-- What to do --
Reproduce all the entries exactly.

-- Data excerpts --

/---

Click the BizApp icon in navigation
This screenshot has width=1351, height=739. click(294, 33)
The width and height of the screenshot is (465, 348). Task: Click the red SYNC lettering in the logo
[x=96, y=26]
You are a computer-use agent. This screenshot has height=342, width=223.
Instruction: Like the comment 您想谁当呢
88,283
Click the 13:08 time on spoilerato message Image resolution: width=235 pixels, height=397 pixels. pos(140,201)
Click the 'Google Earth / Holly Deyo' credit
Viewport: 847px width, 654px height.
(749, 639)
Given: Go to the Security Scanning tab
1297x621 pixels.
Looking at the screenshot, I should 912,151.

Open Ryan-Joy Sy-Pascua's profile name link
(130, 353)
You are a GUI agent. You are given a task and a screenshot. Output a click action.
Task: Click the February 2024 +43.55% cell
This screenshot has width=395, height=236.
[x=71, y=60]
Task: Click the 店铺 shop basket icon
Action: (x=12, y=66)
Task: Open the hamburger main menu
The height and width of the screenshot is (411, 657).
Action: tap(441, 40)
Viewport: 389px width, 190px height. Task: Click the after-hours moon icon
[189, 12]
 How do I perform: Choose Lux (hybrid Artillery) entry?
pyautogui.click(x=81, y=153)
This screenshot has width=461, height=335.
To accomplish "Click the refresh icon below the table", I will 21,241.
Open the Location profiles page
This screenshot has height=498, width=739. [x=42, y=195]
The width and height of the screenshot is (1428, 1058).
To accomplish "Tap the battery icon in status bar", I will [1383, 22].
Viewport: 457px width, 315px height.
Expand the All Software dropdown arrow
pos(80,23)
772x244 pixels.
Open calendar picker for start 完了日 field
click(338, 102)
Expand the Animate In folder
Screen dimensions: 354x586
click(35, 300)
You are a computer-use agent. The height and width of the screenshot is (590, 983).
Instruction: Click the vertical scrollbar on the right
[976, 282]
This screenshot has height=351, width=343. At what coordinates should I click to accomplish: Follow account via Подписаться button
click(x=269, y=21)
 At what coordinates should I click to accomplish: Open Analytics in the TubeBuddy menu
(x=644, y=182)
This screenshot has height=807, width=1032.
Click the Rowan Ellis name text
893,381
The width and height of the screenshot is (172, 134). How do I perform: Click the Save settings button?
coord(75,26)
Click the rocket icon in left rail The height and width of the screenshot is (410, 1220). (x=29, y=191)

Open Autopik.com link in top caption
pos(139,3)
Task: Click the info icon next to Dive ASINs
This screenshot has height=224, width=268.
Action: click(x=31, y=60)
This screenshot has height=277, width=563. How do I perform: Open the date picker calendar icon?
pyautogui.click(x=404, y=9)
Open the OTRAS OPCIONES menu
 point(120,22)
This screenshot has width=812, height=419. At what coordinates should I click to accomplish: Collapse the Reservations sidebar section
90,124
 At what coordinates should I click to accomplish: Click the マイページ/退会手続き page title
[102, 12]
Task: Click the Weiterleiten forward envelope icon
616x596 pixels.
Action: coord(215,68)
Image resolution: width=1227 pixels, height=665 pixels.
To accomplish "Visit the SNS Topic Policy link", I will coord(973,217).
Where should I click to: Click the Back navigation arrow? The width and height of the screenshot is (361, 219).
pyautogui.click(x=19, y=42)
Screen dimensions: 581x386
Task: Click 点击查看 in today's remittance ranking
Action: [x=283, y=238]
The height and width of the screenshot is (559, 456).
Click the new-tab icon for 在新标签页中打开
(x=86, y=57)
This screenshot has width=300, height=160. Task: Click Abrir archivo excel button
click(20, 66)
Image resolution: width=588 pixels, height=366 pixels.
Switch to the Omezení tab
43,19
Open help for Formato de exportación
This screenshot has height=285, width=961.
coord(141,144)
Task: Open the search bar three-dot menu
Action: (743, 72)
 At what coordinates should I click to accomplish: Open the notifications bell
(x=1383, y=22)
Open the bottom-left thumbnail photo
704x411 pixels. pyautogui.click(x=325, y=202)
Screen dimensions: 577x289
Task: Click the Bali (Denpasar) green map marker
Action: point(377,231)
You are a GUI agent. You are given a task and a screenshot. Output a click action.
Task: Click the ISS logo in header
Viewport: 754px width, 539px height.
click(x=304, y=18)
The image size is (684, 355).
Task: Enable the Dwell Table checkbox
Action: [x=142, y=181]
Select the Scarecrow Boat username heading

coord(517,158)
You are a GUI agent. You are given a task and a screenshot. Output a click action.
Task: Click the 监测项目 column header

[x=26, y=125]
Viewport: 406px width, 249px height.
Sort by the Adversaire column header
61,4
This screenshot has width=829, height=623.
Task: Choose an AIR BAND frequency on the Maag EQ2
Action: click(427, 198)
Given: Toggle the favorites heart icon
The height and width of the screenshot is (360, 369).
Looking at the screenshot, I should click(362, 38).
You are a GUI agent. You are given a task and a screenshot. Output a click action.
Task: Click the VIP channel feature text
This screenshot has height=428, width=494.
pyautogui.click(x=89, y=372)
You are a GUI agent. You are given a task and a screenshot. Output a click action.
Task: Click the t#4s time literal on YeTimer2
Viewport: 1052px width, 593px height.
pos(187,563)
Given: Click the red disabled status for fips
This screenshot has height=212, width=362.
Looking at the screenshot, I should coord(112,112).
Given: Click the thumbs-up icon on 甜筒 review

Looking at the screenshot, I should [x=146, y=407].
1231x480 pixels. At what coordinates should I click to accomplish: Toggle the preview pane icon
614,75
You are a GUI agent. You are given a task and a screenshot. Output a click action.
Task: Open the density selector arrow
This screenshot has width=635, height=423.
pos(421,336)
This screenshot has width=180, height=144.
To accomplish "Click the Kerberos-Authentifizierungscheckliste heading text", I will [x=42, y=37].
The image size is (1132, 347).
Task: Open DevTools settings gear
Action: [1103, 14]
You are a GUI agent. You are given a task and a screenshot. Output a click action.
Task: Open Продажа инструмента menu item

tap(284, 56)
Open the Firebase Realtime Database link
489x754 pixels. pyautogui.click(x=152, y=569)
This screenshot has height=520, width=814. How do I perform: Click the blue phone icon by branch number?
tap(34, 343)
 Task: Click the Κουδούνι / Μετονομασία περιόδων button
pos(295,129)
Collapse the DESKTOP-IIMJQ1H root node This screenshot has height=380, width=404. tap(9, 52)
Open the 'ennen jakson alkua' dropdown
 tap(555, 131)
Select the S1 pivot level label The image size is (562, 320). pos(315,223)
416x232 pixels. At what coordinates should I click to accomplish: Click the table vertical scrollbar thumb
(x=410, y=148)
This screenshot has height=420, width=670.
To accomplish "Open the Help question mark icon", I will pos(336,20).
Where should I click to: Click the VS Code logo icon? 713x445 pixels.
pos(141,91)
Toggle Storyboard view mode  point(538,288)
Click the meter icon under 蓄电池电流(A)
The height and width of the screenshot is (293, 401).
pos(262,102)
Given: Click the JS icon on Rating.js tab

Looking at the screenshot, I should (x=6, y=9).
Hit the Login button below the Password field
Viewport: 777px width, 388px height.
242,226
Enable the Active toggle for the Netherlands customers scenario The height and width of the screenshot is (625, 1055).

\---

-- Response to the exercise --
Click the BizApp icon in navigation
This screenshot has width=1351, height=739. click(294, 33)
The width and height of the screenshot is (465, 348). Task: Click the red SYNC lettering in the logo
[x=96, y=26]
You are a computer-use agent. This screenshot has height=342, width=223.
Instruction: Like the comment 您想谁当呢
88,283
Click the 13:08 time on spoilerato message Image resolution: width=235 pixels, height=397 pixels. pos(140,201)
Click the 'Google Earth / Holly Deyo' credit
Viewport: 847px width, 654px height.
(749, 639)
Given: Go to the Security Scanning tab
1297x621 pixels.
Looking at the screenshot, I should 912,151.

Open Ryan-Joy Sy-Pascua's profile name link
(130, 353)
You are a GUI agent. You are given a task and a screenshot. Output a click action.
Task: Click the February 2024 +43.55% cell
This screenshot has width=395, height=236.
[x=71, y=60]
Task: Click the 店铺 shop basket icon
Action: (x=12, y=66)
Task: Open the hamburger main menu
The height and width of the screenshot is (411, 657).
Action: tap(441, 40)
Viewport: 389px width, 190px height. Task: Click the after-hours moon icon
[189, 12]
 How do I perform: Choose Lux (hybrid Artillery) entry?
pyautogui.click(x=81, y=153)
This screenshot has width=461, height=335.
To accomplish "Click the refresh icon below the table", I will 21,241.
Open the Location profiles page
This screenshot has height=498, width=739. [x=42, y=195]
The width and height of the screenshot is (1428, 1058).
To accomplish "Tap the battery icon in status bar", I will [1383, 22].
Viewport: 457px width, 315px height.
Expand the All Software dropdown arrow
pos(80,23)
772x244 pixels.
Open calendar picker for start 完了日 field
click(338, 102)
Expand the Animate In folder
Screen dimensions: 354x586
click(35, 300)
You are a computer-use agent. The height and width of the screenshot is (590, 983).
Instruction: Click the vertical scrollbar on the right
[976, 282]
This screenshot has height=351, width=343. At what coordinates should I click to accomplish: Follow account via Подписаться button
click(x=269, y=21)
 At what coordinates should I click to accomplish: Open Analytics in the TubeBuddy menu
(x=644, y=182)
This screenshot has height=807, width=1032.
Click the Rowan Ellis name text
893,381
The width and height of the screenshot is (172, 134). How do I perform: Click the Save settings button?
coord(75,26)
Click the rocket icon in left rail The height and width of the screenshot is (410, 1220). (x=29, y=191)

Open Autopik.com link in top caption
pos(139,3)
Task: Click the info icon next to Dive ASINs
This screenshot has height=224, width=268.
Action: click(x=31, y=60)
This screenshot has height=277, width=563. How do I perform: Open the date picker calendar icon?
pyautogui.click(x=404, y=9)
Open the OTRAS OPCIONES menu
 point(120,22)
This screenshot has width=812, height=419. At what coordinates should I click to accomplish: Collapse the Reservations sidebar section
90,124
 At what coordinates should I click to accomplish: Click the マイページ/退会手続き page title
[102, 12]
Task: Click the Weiterleiten forward envelope icon
616x596 pixels.
Action: coord(215,68)
Image resolution: width=1227 pixels, height=665 pixels.
To accomplish "Visit the SNS Topic Policy link", I will coord(973,217).
Where should I click to: Click the Back navigation arrow? The width and height of the screenshot is (361, 219).
pyautogui.click(x=19, y=42)
Screen dimensions: 581x386
Task: Click 点击查看 in today's remittance ranking
Action: [x=283, y=238]
The height and width of the screenshot is (559, 456).
Click the new-tab icon for 在新标签页中打开
(x=86, y=57)
This screenshot has width=300, height=160. Task: Click Abrir archivo excel button
click(20, 66)
Image resolution: width=588 pixels, height=366 pixels.
Switch to the Omezení tab
43,19
Open help for Formato de exportación
This screenshot has height=285, width=961.
coord(141,144)
Task: Open the search bar three-dot menu
Action: (743, 72)
 At what coordinates should I click to accomplish: Open the notifications bell
(x=1383, y=22)
Open the bottom-left thumbnail photo
704x411 pixels. pyautogui.click(x=325, y=202)
Screen dimensions: 577x289
Task: Click the Bali (Denpasar) green map marker
Action: point(377,231)
You are a GUI agent. You are given a task and a screenshot. Output a click action.
Task: Click the ISS logo in header
Viewport: 754px width, 539px height.
click(x=304, y=18)
The image size is (684, 355).
Task: Enable the Dwell Table checkbox
Action: [x=142, y=181]
Select the Scarecrow Boat username heading

coord(517,158)
You are a GUI agent. You are given a task and a screenshot. Output a click action.
Task: Click the 监测项目 column header

[x=26, y=125]
Viewport: 406px width, 249px height.
Sort by the Adversaire column header
61,4
This screenshot has width=829, height=623.
Task: Choose an AIR BAND frequency on the Maag EQ2
Action: click(427, 198)
Given: Toggle the favorites heart icon
The height and width of the screenshot is (360, 369).
Looking at the screenshot, I should click(362, 38).
You are a GUI agent. You are given a task and a screenshot. Output a click action.
Task: Click the VIP channel feature text
This screenshot has height=428, width=494.
pyautogui.click(x=89, y=372)
You are a GUI agent. You are given a task and a screenshot. Output a click action.
Task: Click the t#4s time literal on YeTimer2
Viewport: 1052px width, 593px height.
pos(187,563)
Given: Click the red disabled status for fips
This screenshot has height=212, width=362.
Looking at the screenshot, I should coord(112,112).
Given: Click the thumbs-up icon on 甜筒 review

Looking at the screenshot, I should [x=146, y=407].
1231x480 pixels. At what coordinates should I click to accomplish: Toggle the preview pane icon
614,75
You are a GUI agent. You are given a task and a screenshot. Output a click action.
Task: Open the density selector arrow
This screenshot has width=635, height=423.
pos(421,336)
This screenshot has width=180, height=144.
To accomplish "Click the Kerberos-Authentifizierungscheckliste heading text", I will [x=42, y=37].
The image size is (1132, 347).
Task: Open DevTools settings gear
Action: [1103, 14]
You are a GUI agent. You are given a task and a screenshot. Output a click action.
Task: Open Продажа инструмента menu item

tap(284, 56)
Open the Firebase Realtime Database link
489x754 pixels. pyautogui.click(x=152, y=569)
This screenshot has height=520, width=814. How do I perform: Click the blue phone icon by branch number?
tap(34, 343)
 Task: Click the Κουδούνι / Μετονομασία περιόδων button
pos(295,129)
Collapse the DESKTOP-IIMJQ1H root node This screenshot has height=380, width=404. tap(9, 52)
Open the 'ennen jakson alkua' dropdown
 tap(555, 131)
Select the S1 pivot level label The image size is (562, 320). pos(315,223)
416x232 pixels. At what coordinates should I click to accomplish: Click the table vertical scrollbar thumb
(x=410, y=148)
This screenshot has height=420, width=670.
To accomplish "Open the Help question mark icon", I will pos(336,20).
Where should I click to: Click the VS Code logo icon? 713x445 pixels.
pos(141,91)
Toggle Storyboard view mode  point(538,288)
Click the meter icon under 蓄电池电流(A)
The height and width of the screenshot is (293, 401).
pos(262,102)
Given: Click the JS icon on Rating.js tab

Looking at the screenshot, I should (x=6, y=9).
Hit the Login button below the Password field
Viewport: 777px width, 388px height.
242,226
Enable the Active toggle for the Netherlands customers scenario The height and width of the screenshot is (625, 1055).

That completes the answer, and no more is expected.